You can name and save a playlist if you want to play the same assortment of songs several times. Since I was playing the same list of selections using several different filters and upsampling, I created a review playlist of the selections I used so I wouldn’t have to select them individually each time I played them. There’s also an icon on the ESS screen that shows the newly installed albums in your library—very useful.
I started using no filter, then tried a couple of the available filters. I also tried an oversampling option. For most of the review I used the internal renderer, but to test the external inputs, I used an external server connected via USB cable.
In heavy rotation recently at Casa Forrester: Mari Kodama’s recording of all the Beethoven Piano Sonatas, a DSD64 Pentatone recording purchased from primephonic.com. I’ve enjoyed Kodama’s performances on CD and SACD (ripped to my hard drive, of course), but welcomed the opportunity to acquire all 32 sonatas in the superior-sounding DSD format. On Sonata No. 32 the piano sound was very powerful, yet detailed. I have always admired the way DSD piano recordings depicted hammer action on piano strings, and this recording is a good example. The N-05 projected the lower registers of Kodama’s Steinway D with considerable power, and the well-defined microdynamics revealed Kodama’s sensitive phrasing. Through the N-05, I could hear complete, accurate note production, beginning with the initial transient that occurred when a key was pressed and a hammer struck a string, followed by the sustain part of a note, where complete harmonics were portrayed, to the decay part, where the note dwindled off into silence. An amazing recording, reproduced in realistic detail.
Next up was old favorite “Miserere” from The Tallis Scholars’ album Allegri’s Miserere & Palestrina’s Missa Papae Marcelli, a 96/24 FLAC recording downloaded from gimell.com. This a cappella choral work, a setting of Psalm 51, was originally reserved for performance in the Sistine Chapel, and is performed here by a small choral group recorded in a church. The main group is located at the front of the soundstage, while a small solo group is located some distance behind the main group. The N-05 laid out the soundstage before me with considerable realism: The solo tenor appeared centered at the front of the soundstage, the rest of the main group was spread out between the speakers at the front of the soundstage. The solo group sounded appropriately distant, yet I was able to hear them in considerable detail as the soprano soared to a high “C.” Some digital components impose a smear of distortion when the distant solo group enters, but not the N-05. Also, the solo tenor’s voice was free from any edginess or distortion, which can be a problem with some components. Although he’s located front and center, there was a feeling of spaciousness around the tenor, as though he was singing in a large space, which, in fact, he was.

Dataset extract
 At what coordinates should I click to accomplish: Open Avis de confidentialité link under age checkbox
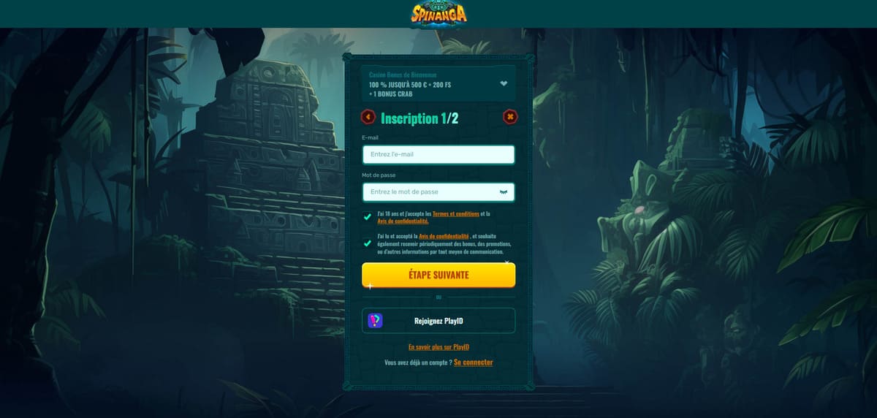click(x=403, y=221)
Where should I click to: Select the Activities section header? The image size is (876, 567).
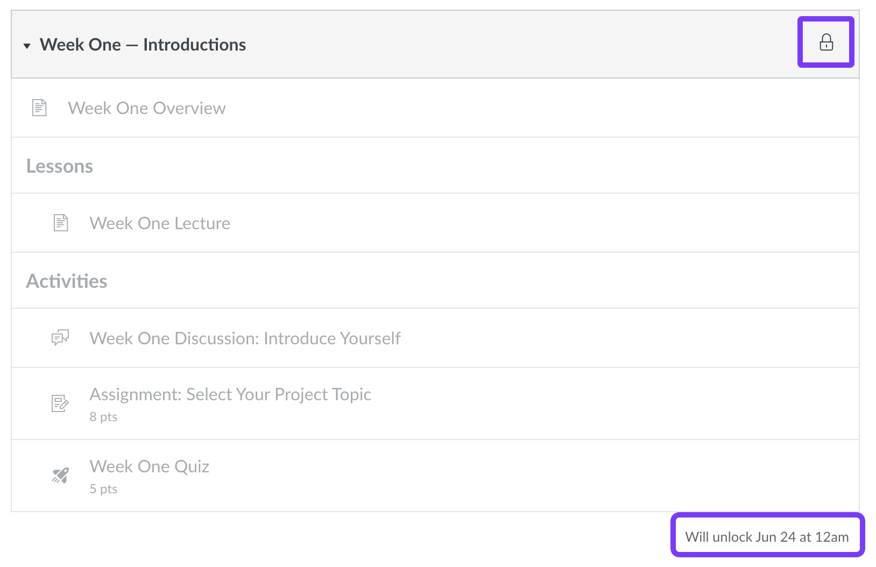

Instructions
**a.** In the N-05 review, which website sold the Mari Kodama Beethoven recording?
**b.** Using the N-05 review, explain why the reviewer made a review playlist.
**c.** Carry on the N-05 review from its last sentence.
The listing has nothing to do with what comes next.

Task-by-task results
**a.** It was bought from primephonic.com.

**b.** The reviewer played the same list of songs many times with different filters and upsampling. Saving them as a playlist meant not having to pick each song again every time.

**c.**
Another old fave, “Folia Rodrigo Martinez,” was ripped as an AIFF file from the CD La Folia 1490-1701 (Alia Vox AFA 9805). On it, Jordi Savall and his band re-create a historically informed performance of a musical work dating from the year 1490. If that sounds like stodgy, boring music, it’s actually one of the more rollicking fun pieces of any vintage I’ve heard. Through the N-05, the piece sounded quite detailed, beginning with the three opening whacks on the cascabels (sleigh bells), each of which sound slightly different, as they do on better components. The baroque guitar plays a tune that is echoed by a harp, and although they’re playing the same tune, the two instruments sound somewhat different. I’ve heard the difference sound more pronounced with some other, more expensive gear, however. The main tune is played by leader Savall on his viola da gamba, a lively melody that constantly varies in loudness and speed. Percussion instruments consisting of castanets, a wood block, and a drum accompany the melody—the castanets sound somewhat distant, and have a slight tendency to get blurred into the background. The drum extends surprisingly deep—I think it goes into the mid-20Hz range—and provides a foundation for the piece. The N-05 reproduced the drum with power and impact, though perhaps a smidgen less of both than I’ve heard from a few other components. Still, it was a good workout for the subwoofer. The wood block was audible throughout the piece, and the N-05 accurately portrayed the transients of strikes on the block. The viola da gamba’s harmonics sounded accurate, although I noted a slight brightness.
So I’ve used three different musical samples: a solo piano recorded in DSD format, a choral group recorded in high-resolution PCM format, and a small instrumental band, recorded from a CD: a variety of recordings. Now let’s see how those selections sound when we switch in a couple of the N-05’s filters. (The filters can be set through the use of the Menu button on the front panel.)
First, the FIR1 filter, described in the manual as “a steep roll-off…used to sharply cut signals outside the audio band.” This type of filter is sometimes known as a “brickwall” filter because its action outside the audio band is very drastic. It only works on PCM recordings, so I didn’t use the DSD recording here. On the “Miserere” track, I thought I heard two effects, both very subtle and hard to detect. First, I thought I detected a very slight hardness with the FIR1 filter switched in. Second, I thought the sound of distant solo group behind the main choral group was very slightly more diffuse, less defined. With the “Folia Rodrigo Martinez,” the effect was also slight; I thought the slight brightness or edginess increased a small bit, and I thought the castanets sounded a little smeared. (In case you’re wondering, yes, I did fully break in the FIR1 filter.)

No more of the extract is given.